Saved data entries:

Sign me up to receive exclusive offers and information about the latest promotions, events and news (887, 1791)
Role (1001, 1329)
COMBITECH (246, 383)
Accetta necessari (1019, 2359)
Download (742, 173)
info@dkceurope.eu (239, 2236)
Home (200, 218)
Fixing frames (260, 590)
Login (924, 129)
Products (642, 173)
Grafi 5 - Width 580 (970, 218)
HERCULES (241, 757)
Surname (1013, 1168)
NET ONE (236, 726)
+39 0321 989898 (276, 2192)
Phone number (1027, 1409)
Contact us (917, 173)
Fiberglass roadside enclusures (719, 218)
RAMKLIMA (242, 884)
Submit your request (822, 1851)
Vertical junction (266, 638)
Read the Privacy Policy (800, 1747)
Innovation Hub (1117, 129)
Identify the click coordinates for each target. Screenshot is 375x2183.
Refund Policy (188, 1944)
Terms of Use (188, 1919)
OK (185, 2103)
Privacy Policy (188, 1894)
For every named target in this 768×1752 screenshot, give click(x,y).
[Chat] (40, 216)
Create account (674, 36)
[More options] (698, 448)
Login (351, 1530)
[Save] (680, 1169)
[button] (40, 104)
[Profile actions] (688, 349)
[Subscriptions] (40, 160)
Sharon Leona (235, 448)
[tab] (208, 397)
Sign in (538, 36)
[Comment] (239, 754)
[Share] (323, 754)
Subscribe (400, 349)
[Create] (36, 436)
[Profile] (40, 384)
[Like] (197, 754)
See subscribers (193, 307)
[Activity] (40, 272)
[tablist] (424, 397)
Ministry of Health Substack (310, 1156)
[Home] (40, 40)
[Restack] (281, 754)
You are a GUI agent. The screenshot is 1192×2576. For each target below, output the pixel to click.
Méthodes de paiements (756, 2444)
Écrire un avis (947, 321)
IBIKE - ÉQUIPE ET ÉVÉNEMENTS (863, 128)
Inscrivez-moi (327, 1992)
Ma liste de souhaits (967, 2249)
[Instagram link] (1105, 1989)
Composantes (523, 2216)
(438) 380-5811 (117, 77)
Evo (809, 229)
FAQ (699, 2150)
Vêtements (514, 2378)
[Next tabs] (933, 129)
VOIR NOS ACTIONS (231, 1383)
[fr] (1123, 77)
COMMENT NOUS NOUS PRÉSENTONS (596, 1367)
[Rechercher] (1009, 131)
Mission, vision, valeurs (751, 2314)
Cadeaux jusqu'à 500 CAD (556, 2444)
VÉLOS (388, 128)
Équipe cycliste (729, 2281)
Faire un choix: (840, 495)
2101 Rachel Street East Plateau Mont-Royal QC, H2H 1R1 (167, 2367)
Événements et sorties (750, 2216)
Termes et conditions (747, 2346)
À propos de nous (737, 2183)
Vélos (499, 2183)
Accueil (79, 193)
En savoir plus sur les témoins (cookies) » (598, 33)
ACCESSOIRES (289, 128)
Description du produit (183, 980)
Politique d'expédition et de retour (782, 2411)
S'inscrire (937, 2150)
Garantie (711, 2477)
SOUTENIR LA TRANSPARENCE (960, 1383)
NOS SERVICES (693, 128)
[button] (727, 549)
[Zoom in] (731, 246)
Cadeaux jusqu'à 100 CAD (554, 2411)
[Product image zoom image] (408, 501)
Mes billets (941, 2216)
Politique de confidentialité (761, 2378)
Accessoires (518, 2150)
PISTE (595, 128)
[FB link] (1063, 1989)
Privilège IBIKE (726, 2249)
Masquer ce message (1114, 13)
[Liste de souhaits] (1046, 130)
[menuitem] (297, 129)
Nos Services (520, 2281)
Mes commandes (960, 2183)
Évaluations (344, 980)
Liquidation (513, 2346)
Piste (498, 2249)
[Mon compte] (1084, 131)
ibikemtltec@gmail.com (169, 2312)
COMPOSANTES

What to do:
Word for word, copy out all of the data shown above.

Problem solution:
Sign me up to receive exclusive offers and information about the latest promotions, events and news (887, 1791)
Role (1001, 1329)
COMBITECH (246, 383)
Accetta necessari (1019, 2359)
Download (742, 173)
info@dkceurope.eu (239, 2236)
Home (200, 218)
Fixing frames (260, 590)
Login (924, 129)
Products (642, 173)
Grafi 5 - Width 580 (970, 218)
HERCULES (241, 757)
Surname (1013, 1168)
NET ONE (236, 726)
+39 0321 989898 (276, 2192)
Phone number (1027, 1409)
Contact us (917, 173)
Fiberglass roadside enclusures (719, 218)
RAMKLIMA (242, 884)
Submit your request (822, 1851)
Vertical junction (266, 638)
Read the Privacy Policy (800, 1747)
Innovation Hub (1117, 129)
Identify the click coordinates for each target. Screenshot is 375x2183.
Refund Policy (188, 1944)
Terms of Use (188, 1919)
OK (185, 2103)
Privacy Policy (188, 1894)
For every named target in this 768×1752 screenshot, give click(x,y).
[Chat] (40, 216)
Create account (674, 36)
[More options] (698, 448)
Login (351, 1530)
[Save] (680, 1169)
[button] (40, 104)
[Profile actions] (688, 349)
[Subscriptions] (40, 160)
Sharon Leona (235, 448)
[tab] (208, 397)
Sign in (538, 36)
[Comment] (239, 754)
[Share] (323, 754)
Subscribe (400, 349)
[Create] (36, 436)
[Profile] (40, 384)
[Like] (197, 754)
See subscribers (193, 307)
[Activity] (40, 272)
[tablist] (424, 397)
Ministry of Health Substack (310, 1156)
[Home] (40, 40)
[Restack] (281, 754)
You are a GUI agent. The screenshot is 1192×2576. For each target below, output the pixel to click.
Méthodes de paiements (756, 2444)
Écrire un avis (947, 321)
IBIKE - ÉQUIPE ET ÉVÉNEMENTS (863, 128)
Inscrivez-moi (327, 1992)
Ma liste de souhaits (967, 2249)
[Instagram link] (1105, 1989)
Composantes (523, 2216)
(438) 380-5811 (117, 77)
Evo (809, 229)
FAQ (699, 2150)
Vêtements (514, 2378)
[Next tabs] (933, 129)
VOIR NOS ACTIONS (231, 1383)
[fr] (1123, 77)
COMMENT NOUS NOUS PRÉSENTONS (596, 1367)
[Rechercher] (1009, 131)
Mission, vision, valeurs (751, 2314)
Cadeaux jusqu'à 500 CAD (556, 2444)
VÉLOS (388, 128)
Équipe cycliste (729, 2281)
Faire un choix: (840, 495)
2101 Rachel Street East Plateau Mont-Royal QC, H2H 1R1 (167, 2367)
Événements et sorties (750, 2216)
Termes et conditions (747, 2346)
À propos de nous (737, 2183)
Vélos (499, 2183)
Accueil (79, 193)
En savoir plus sur les témoins (cookies) » (598, 33)
ACCESSOIRES (289, 128)
Description du produit (183, 980)
Politique d'expédition et de retour (782, 2411)
S'inscrire (937, 2150)
Garantie (711, 2477)
SOUTENIR LA TRANSPARENCE (960, 1383)
NOS SERVICES (693, 128)
[button] (727, 549)
[Zoom in] (731, 246)
Cadeaux jusqu'à 100 CAD (554, 2411)
[Product image zoom image] (408, 501)
Mes billets (941, 2216)
Politique de confidentialité (761, 2378)
Accessoires (518, 2150)
PISTE (595, 128)
[FB link] (1063, 1989)
Privilège IBIKE (726, 2249)
Masquer ce message (1114, 13)
[Liste de souhaits] (1046, 130)
[menuitem] (297, 129)
Nos Services (520, 2281)
Mes commandes (960, 2183)
Évaluations (344, 980)
Liquidation (513, 2346)
Piste (498, 2249)
[Mon compte] (1084, 131)
ibikemtltec@gmail.com (169, 2312)
COMPOSANTES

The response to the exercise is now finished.